A Pedra do Exílio
Planalto
de Crécy. 26 de Agosto de 1346
«- Maynard desferiu-lhe um murro
no ventre, encontrando a resistência de uma brigantina guarnecida de tachas. A
mulher recuou. Por um instante, manifestou a intenção de desejar continuar a
bater-se, mas depois observou o homem morto por Vermandois e deteve-se, dividida
entre a raiva e a indecisão.
O barão picardo avançava para ele
e um passo vacilante, pronto a desferir a acha. A desconhecida da capa negra dirigiu
um último olhar a Maynard, como se desejasse desafiá-lo, ou seduzi-lo. por fim,
fugiu, diluindo-se na escuridão a mata.
O cavaleiro foi tentado a
segui-la, mas logo que viu Robert diante de si compreendeu que o barão se encontrava
em estado de desespero.

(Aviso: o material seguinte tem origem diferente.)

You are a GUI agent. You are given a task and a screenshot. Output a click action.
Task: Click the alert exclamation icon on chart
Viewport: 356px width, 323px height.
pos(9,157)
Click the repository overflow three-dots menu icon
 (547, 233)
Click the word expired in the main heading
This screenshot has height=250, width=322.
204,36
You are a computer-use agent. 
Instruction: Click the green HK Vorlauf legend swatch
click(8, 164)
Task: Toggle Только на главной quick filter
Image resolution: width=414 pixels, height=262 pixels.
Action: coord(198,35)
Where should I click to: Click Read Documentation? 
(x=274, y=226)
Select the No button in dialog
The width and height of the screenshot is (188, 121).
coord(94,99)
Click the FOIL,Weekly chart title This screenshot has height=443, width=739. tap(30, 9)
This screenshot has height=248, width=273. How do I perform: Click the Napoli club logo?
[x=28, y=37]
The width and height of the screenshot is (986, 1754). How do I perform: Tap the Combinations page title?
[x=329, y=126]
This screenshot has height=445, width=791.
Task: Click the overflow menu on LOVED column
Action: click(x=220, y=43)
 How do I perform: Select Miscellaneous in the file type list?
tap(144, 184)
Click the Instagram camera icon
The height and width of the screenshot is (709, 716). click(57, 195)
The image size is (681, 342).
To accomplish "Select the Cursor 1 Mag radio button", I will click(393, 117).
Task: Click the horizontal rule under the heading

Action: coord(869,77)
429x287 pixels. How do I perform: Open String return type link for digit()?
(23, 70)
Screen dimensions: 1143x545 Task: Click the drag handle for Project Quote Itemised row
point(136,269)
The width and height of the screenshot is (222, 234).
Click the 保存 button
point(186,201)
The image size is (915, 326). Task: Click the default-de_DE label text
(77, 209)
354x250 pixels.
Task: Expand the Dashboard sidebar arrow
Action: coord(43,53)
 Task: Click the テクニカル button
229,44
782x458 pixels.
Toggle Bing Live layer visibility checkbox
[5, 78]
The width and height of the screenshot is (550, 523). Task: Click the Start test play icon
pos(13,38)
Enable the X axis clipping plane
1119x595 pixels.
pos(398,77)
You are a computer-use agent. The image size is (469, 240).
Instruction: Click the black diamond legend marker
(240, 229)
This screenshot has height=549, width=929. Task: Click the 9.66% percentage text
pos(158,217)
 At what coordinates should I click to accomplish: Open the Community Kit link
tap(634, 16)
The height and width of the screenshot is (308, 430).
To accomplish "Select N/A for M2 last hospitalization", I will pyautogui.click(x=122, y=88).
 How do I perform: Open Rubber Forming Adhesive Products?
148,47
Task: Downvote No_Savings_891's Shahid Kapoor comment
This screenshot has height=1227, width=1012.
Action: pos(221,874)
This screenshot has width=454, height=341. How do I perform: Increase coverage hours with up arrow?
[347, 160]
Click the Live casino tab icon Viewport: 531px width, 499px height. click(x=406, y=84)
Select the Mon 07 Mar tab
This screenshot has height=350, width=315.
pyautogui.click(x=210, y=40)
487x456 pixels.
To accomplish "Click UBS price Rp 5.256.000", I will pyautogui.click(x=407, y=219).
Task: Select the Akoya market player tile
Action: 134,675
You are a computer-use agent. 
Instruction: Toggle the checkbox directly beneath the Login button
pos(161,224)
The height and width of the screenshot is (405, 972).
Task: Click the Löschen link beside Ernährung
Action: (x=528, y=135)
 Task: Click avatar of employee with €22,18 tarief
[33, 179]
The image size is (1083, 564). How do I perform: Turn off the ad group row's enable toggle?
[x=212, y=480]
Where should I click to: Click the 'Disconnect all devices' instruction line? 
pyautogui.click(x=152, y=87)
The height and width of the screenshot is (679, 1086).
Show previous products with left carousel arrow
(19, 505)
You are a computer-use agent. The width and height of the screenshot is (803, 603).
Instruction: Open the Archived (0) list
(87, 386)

Meu amigo..., murmurou, ao vê-lo abater-se na terra.
Inclinou-se sobre ele, julgando-o
perdido. Apercebendo-se de que ainda respirava, colocou-lhe a cabeça no seu
colo. Durante o combate, a cabeça do picardo sofrera um golpe bastante violento.
Estava suja de sangue, com uma ferida feia por cima da têmpora direita.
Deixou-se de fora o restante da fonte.